Hi everyone, it’s Friday! I love Fridays…I also find that the weeks are flying by. Anyone else? When you’re really busy it seems like the days blur and before you know it another week has passed. It’s bringing us closer to spring though and I love that feeling of renewal. I can hear the bird calls again, which to me has always been a lovely and promising sound. This is the end of the fifth week of school by the way which is honestly shocking. I would be so grateful for this semester to be a success and an r-score booster.
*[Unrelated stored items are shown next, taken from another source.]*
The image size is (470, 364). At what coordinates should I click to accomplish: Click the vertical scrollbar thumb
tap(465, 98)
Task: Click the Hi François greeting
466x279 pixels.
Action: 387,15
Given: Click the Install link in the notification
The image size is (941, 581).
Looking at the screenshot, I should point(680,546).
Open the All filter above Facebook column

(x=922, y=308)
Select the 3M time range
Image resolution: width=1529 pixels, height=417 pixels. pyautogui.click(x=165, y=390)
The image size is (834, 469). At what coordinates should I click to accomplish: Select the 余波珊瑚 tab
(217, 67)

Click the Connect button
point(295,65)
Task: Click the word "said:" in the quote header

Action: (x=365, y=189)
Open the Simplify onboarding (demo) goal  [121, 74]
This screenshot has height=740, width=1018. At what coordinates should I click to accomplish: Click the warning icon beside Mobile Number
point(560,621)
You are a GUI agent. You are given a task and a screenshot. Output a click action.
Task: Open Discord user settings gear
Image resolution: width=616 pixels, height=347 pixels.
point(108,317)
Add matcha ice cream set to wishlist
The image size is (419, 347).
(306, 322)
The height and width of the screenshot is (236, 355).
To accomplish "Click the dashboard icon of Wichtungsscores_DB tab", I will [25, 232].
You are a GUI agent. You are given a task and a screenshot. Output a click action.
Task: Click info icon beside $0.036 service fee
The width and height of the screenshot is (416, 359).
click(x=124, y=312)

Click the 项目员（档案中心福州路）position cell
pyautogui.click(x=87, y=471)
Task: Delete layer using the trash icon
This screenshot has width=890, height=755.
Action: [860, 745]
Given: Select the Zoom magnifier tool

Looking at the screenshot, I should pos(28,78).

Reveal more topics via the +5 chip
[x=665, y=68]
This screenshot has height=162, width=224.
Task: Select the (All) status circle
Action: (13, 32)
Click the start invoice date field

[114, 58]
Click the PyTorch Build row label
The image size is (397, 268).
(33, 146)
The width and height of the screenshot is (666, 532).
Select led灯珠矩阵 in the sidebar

I received a letter yesterday by the way, saying that I’m on the Dean’s List for Fall 2020. It used to be called the Honour Roll and it means an average of over 80%. I was happy to receive it…I never say no to a little boost of confidence!
I don’t have class on Thursdays which gave me the opportunity yesterday to do some artwork for longer than a quick break between other tasks. It gave me a nice bit of personal time and emphasized the importance of self-care. It calmed my mind and I got some personal writing in as well. So today I want to share what I did yesterday but I just want to say that the second image is potentially triggering as it concerns self-harm. I debated posting it but felt that it would be dishonest to hold back a personal feeling that’s more importantly a reality for many others. If it’s not a good time for you then feel free to leave the article, I truly empathize and don’t want to make things more difficult. That said, though art can be painful it is this exact trait of veritable expression that provokes potentially fruitful contemplation.
I had the urge to draw my sense of split emotion and its variability. I’ve written before of the unstable nature of my mind that can change course mid-flight creating a highly discomforting unpredictability. I really feel that this reflects those feelings and maybe you can relate to it. I chose to represent my emotions of sadness/depression, anxiety, elation, pain, anger, emptiness and, one that I could not leave out; dark humour/sarcasm/cynicism. Like it or not, it’s definitely a facet of my consciousness! The die represents the feeling of chance ruling my emotions rather than a healthy sense of control – a work in progress but I’m getting there.
Dual Desire (Trigger Warning)
As a way to release some of my pent up confusion regarding self-harm and my current struggle with it, I decided to draw this. It’s not a pretty picture, but highly reflective of my inner state. There is a side of me that really wants to stop and that sees my behaviour for what it is. It’s the side that tries to stay my hand but often fights a losing battle. On the other hand there’s this urge, this burning desire to hurt myself when pressured by various emotions. It’s also a side that tells me I deserve it as punishment, while the other half asks if I will ever reach a point of having hurt myself enough to be redeemed. I won’t go further into this…
The positive in this otherwise disturbing image is the notion of strengthening the rational side each time the urge is successfully redirected into a positive coping strategy.
For the sake of clarification, the centre is a reflection of the feeling of being torn by two opposing forces, and the swirling pattern represents the perceived release of toxicity.
Ending on a Happy Note
Well that was depressing. Certainly no way to end a week and begin a weekend, so here are some dogs I drew! I saw the sketches online and did my best to draw some.
Have a wonderful weekend everyone! Make it a mission to do something you truly enjoy! It’s a time to rebuild strength and fill up on happiness.